Location services are becoming an increasingly important part of a carrier’s data offerings, as evidenced by today’s announcement by Sprint of new tools to help enterprises use location for their business applications.
Joe Averkamp, senior director of Sprint's emerging markets sector, said the carrier believes 2005 will be a significant year for location services. Sprint believes the LBS initiatives it is launching will generate increased network usage, driving new revenues. The initial services will help make subscribers aware that their handsets can be mapping devices, Averkamp said.
The carrier today rolled out its “Business Mobility Framework” on a nationwide basis after early successes with target customers in recent months. The framework is in partnership with Microsoft’s MapPoint, using the MapPoint Location Server (MLS) to integrate location with business applications.
Barry Tishgart, product development director for Sprint Business Solutions, said the framework provides presence information for Sprint devices as well as location.

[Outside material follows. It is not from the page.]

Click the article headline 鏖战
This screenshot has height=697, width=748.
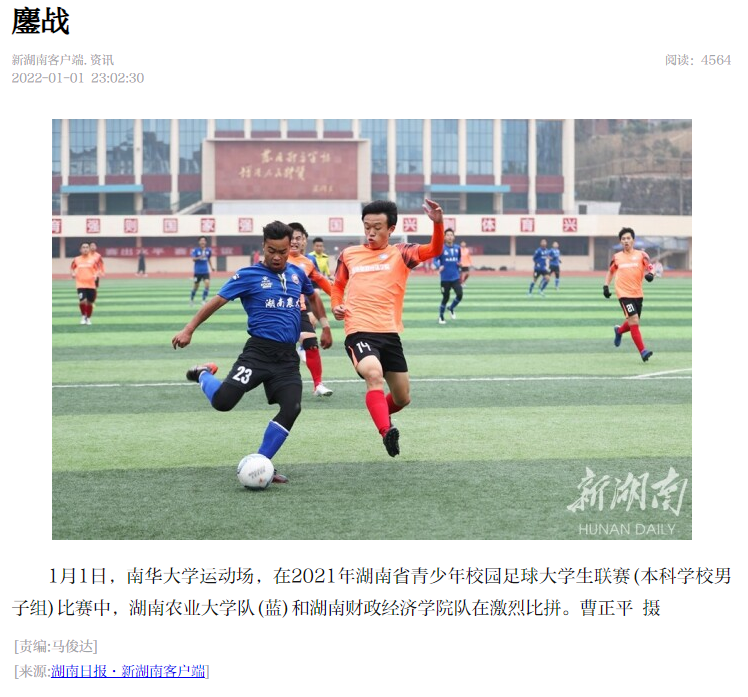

It also enables SMS and voice alerts and presence and location notifications when a device is turned off or on or when it leaves a defined area.

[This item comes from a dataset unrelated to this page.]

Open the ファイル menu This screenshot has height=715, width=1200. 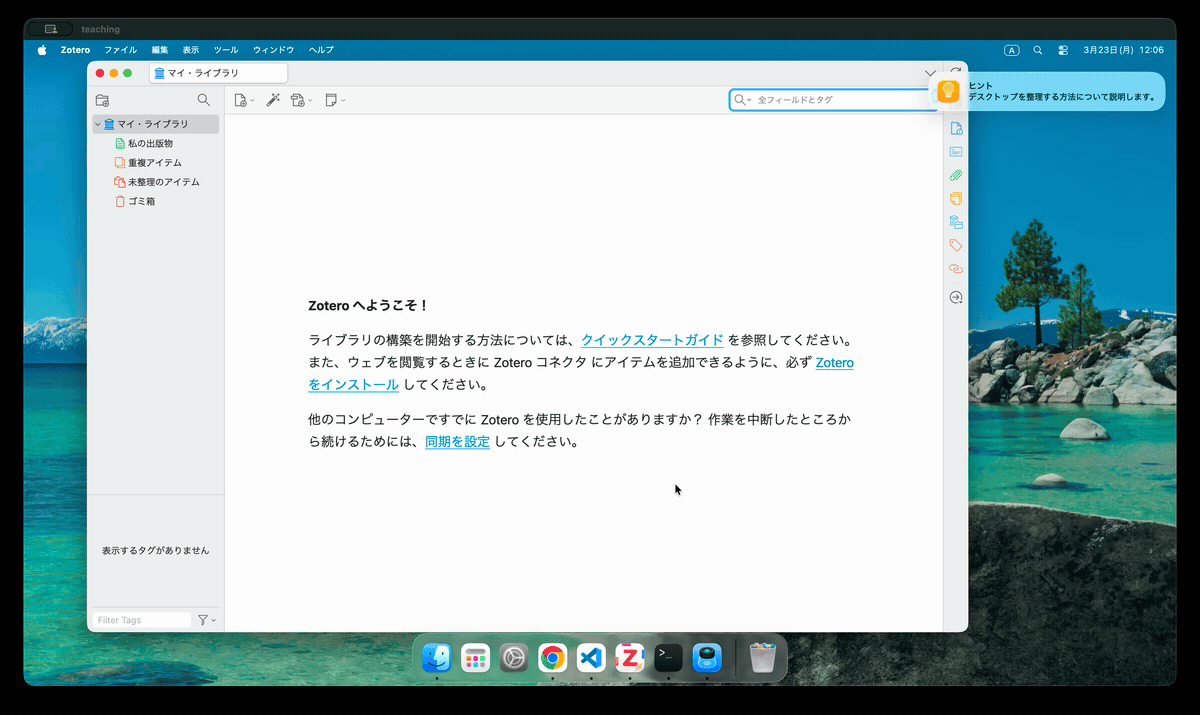(x=120, y=50)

“Customers can use the gateway to locate their employees, devices, either at a specific point in time or using geo-fencing,” he said. “They can also use it to track and manage mobile employees, vehicles and inventory.”
Stephen Lawler, general manager of MapPoint, said some of the 6 million developers using Microsoft Visual Studio are capable of writing enterprise applications that integrate location. MapPoint handles about 20 million mapping functions daily. Sprint also has about three dozen application partners that enterprises can work with to add location to existing applications.
Sprint said the new framework would be ideal for adding location to such applications as field service automation, field force management, fleet management, and asset management and tracking.